The word "compassion" comes from co (with) and passio (to suffer). Compassion means to suffer with. Mental illness is brutal. I wouldn’t wish it on anyone. But if there’s any consolation, maybe it’s that it deepens our compassion—for others, and hopefully for ourselves.
Perhaps the most important thing I’ve learned: if you are struggling with mental illness, there is no need to be ashamed or embarrassed, no need to keep it to yourself. Talking to others who have had similar experiences can help. Therapy can help. Medication can help.
If you or a loved one is in any kind of deep hole, please seek out the support you need, especially from trained professionals.
(You can talk to someone right now at the Suicide and Crisis Lifeline by dialing 988.)
I know it may feel harder than there are words to describe. Even though it may seem impossible, it can get better. Keep going. ❤️



Brad, thank you for taking the time to post this. It’s just what I needed to know and be reminded of on a Saturday morning.
I’ve been feeling really down for months, and although the reasons: welcoming our third, beautiful baby girl into the world last year (no sleep), knee surgery (no exercise) a job I’ve outgrown long ago ( little mental stimulation) and while being stuck with all of these causal factors for the foreseeable future made sense, the brain would still take me down dark paths. Late 40s male with his best days behind him, etc.
the same brain that see the rut clearly , can’t find my way out of it at times and often compounds issues.
Glad to know I’m not alone. We get through together. I’ll see the sunshine again, and commit to persevere until I do.

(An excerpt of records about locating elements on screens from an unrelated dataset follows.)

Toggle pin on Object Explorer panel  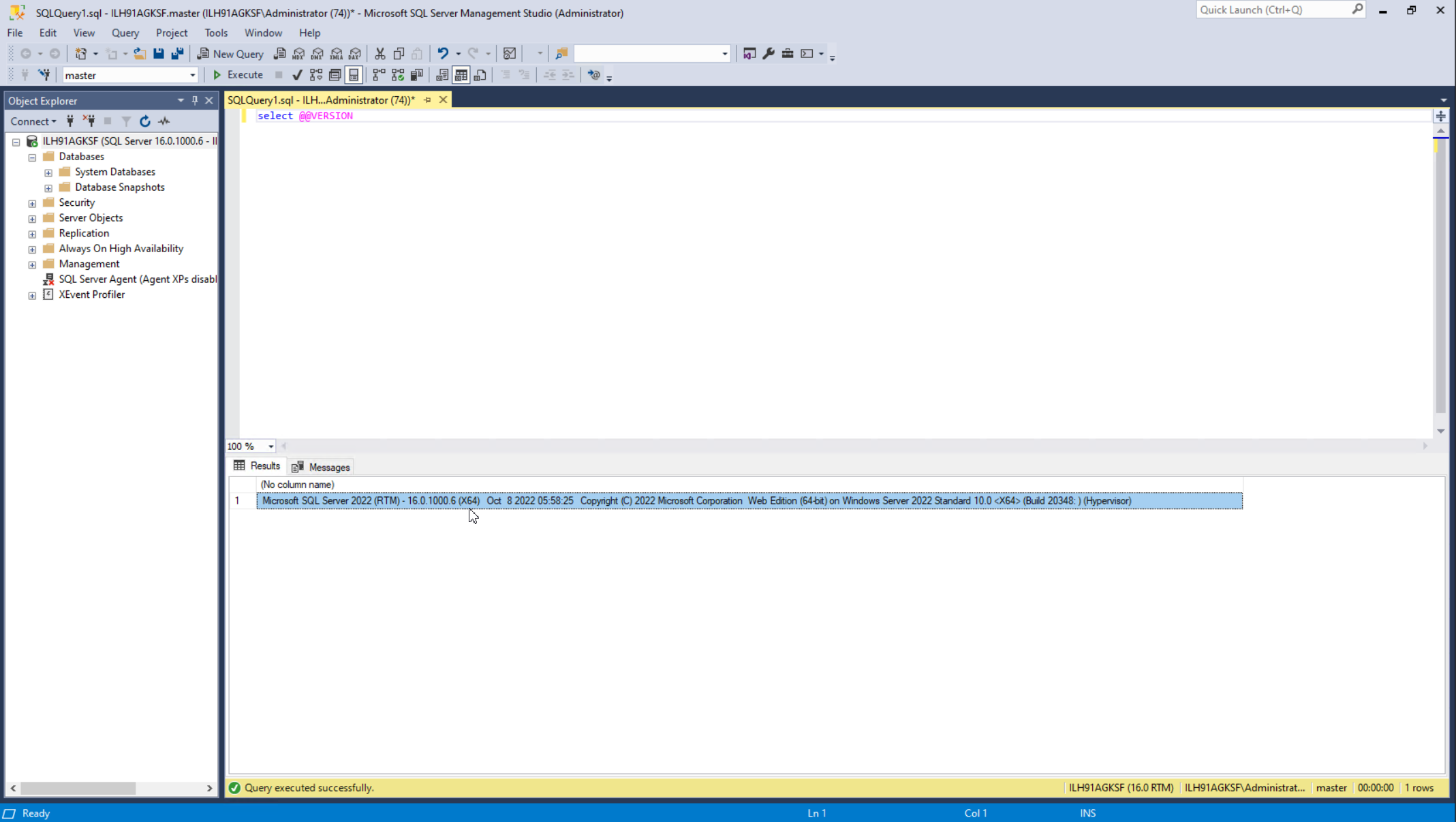click(195, 101)
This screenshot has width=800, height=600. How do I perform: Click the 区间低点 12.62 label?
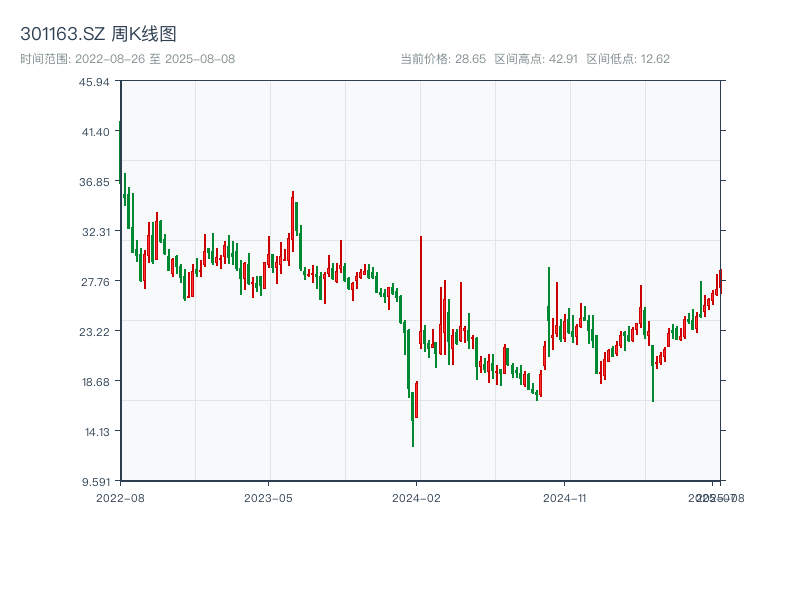(x=627, y=59)
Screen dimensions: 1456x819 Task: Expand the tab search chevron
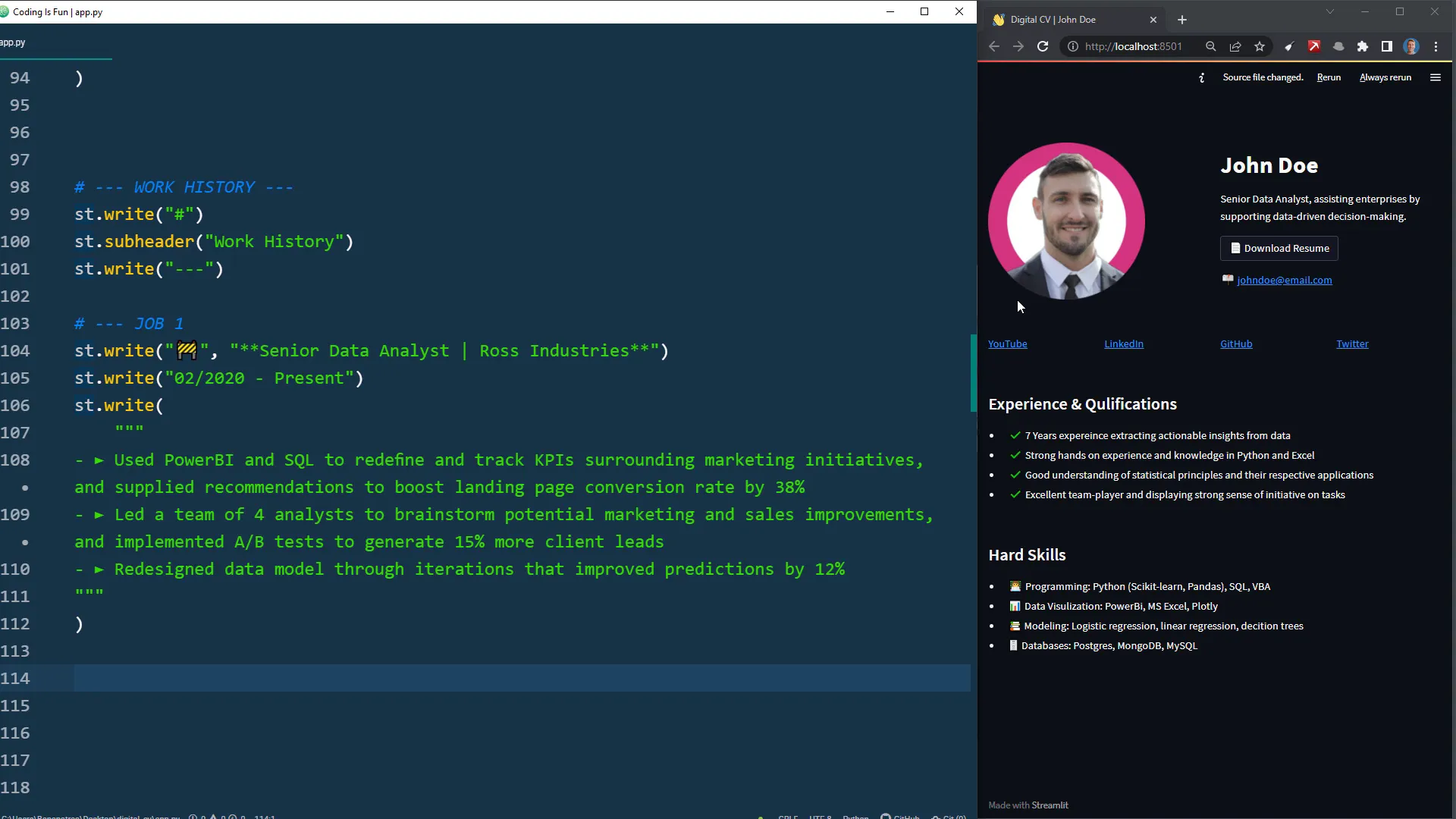(x=1329, y=11)
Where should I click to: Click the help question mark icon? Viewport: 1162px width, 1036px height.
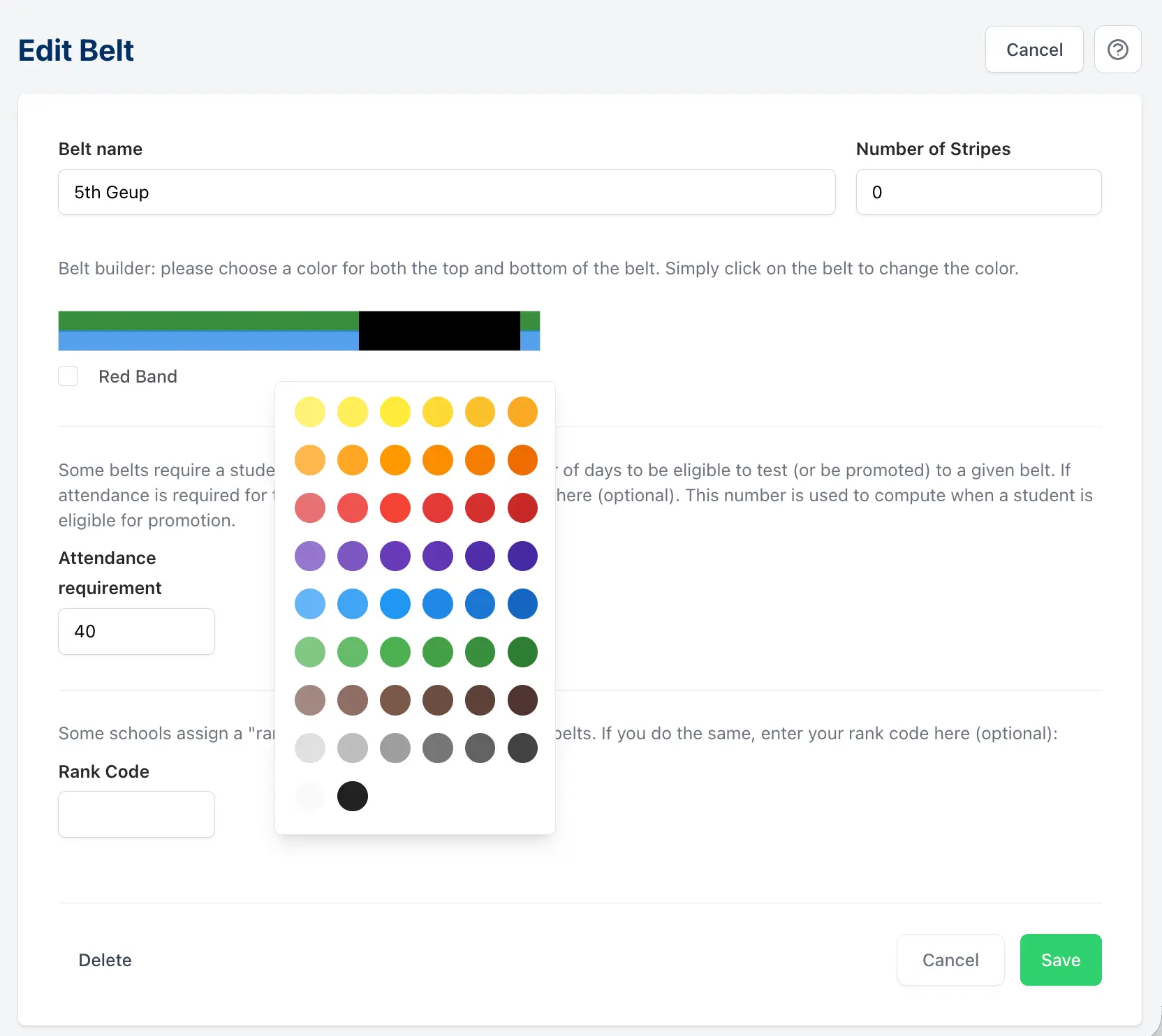1117,50
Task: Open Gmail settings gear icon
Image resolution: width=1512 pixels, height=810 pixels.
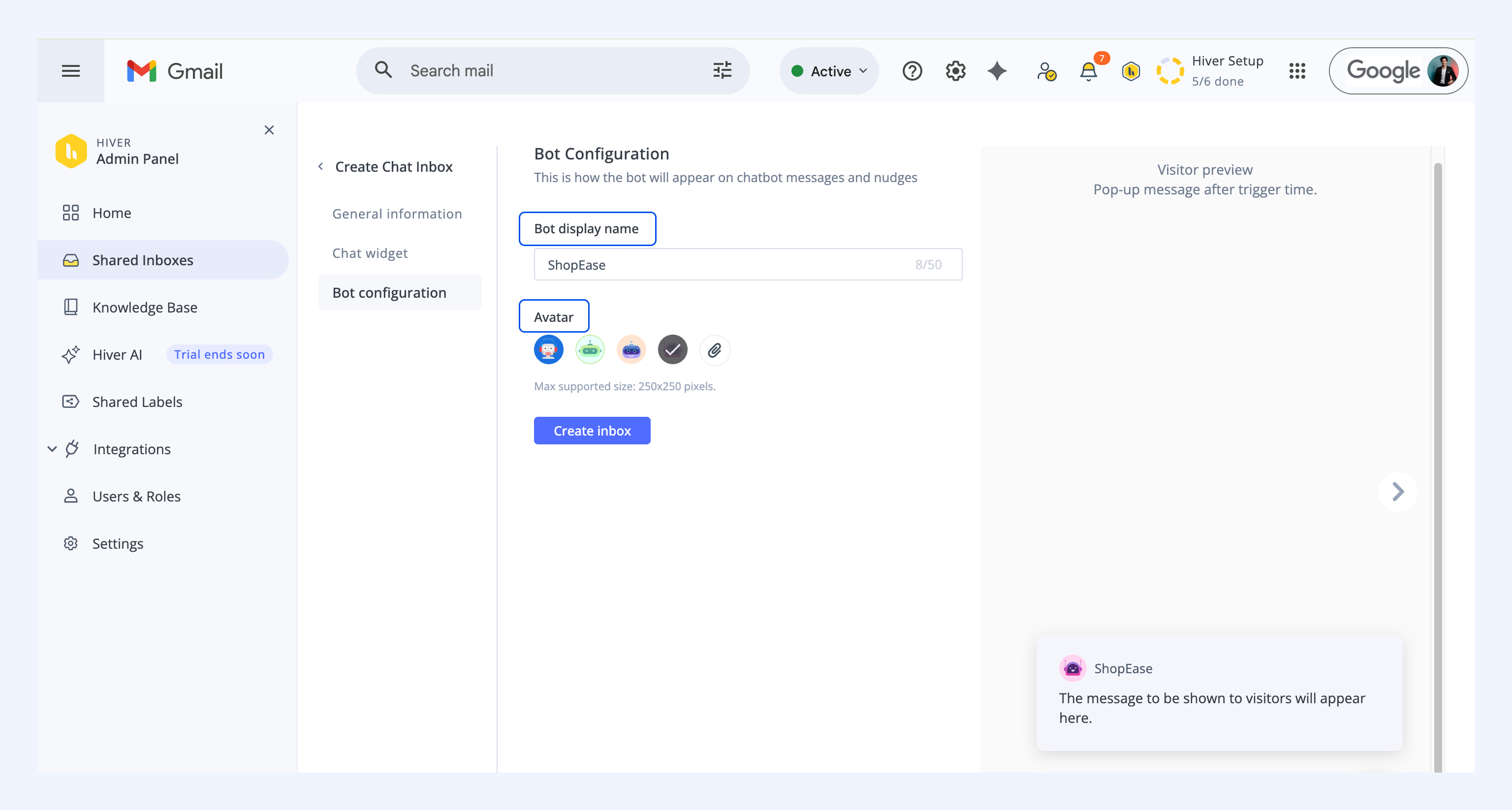Action: [x=955, y=71]
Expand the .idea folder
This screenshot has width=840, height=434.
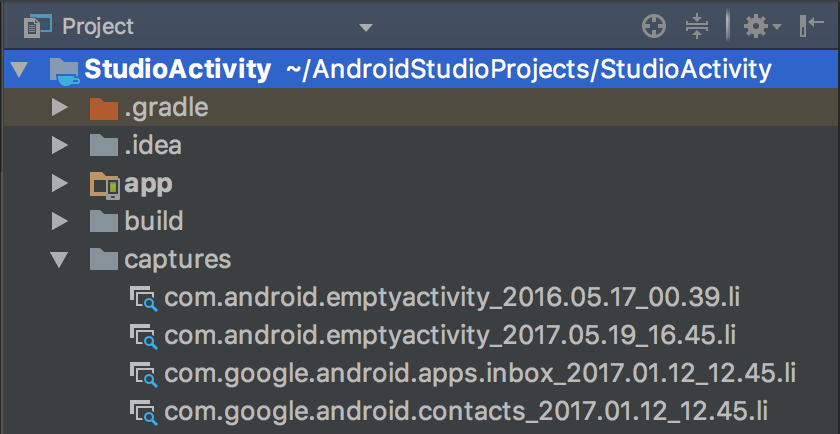tap(59, 146)
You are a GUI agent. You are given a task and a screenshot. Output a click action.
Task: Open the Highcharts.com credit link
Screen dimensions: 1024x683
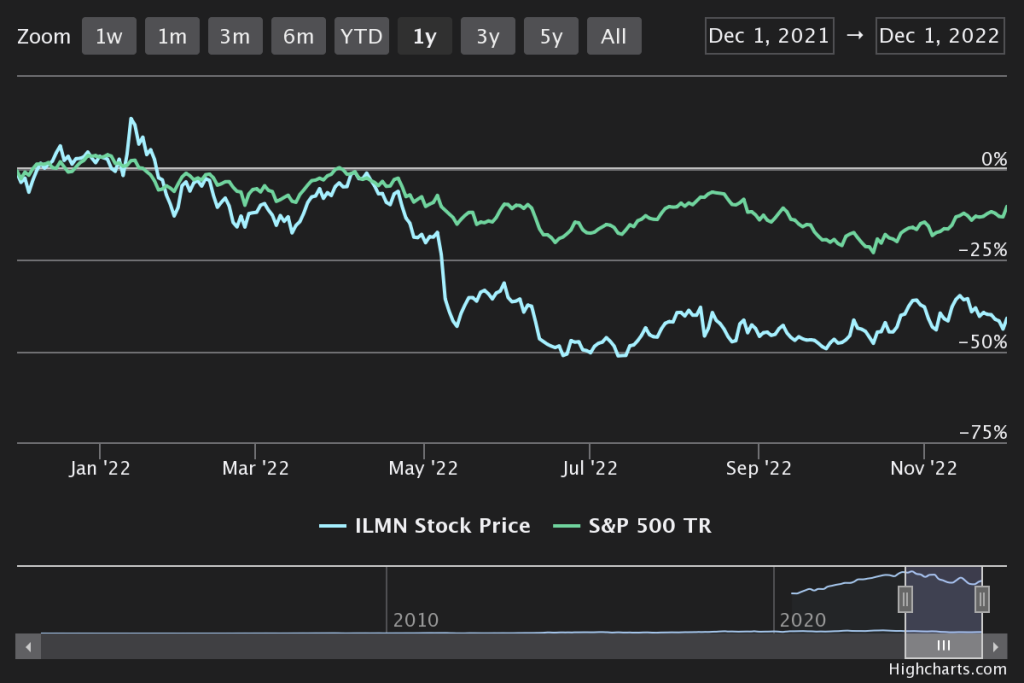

The loneliness is the part of anxiety and depression that is often misunderstood. You know intellectually that you are experiencing something that millions have experienced before you and are currently experiencing, but when you’re in the thick of it, it feels like you’re the only person in the world feeling the way you are right now. You look around at everyone else and think to yourself that it’s unfair that their lives look so perfect, but you’re suffering. Why can’t you get past this anxiety? Why are you the one cursed with this?
It is only through ACT that I’ve finally started to see some sunlight after three years of struggle. For all of you out there going through it, hang in there. You are not alone.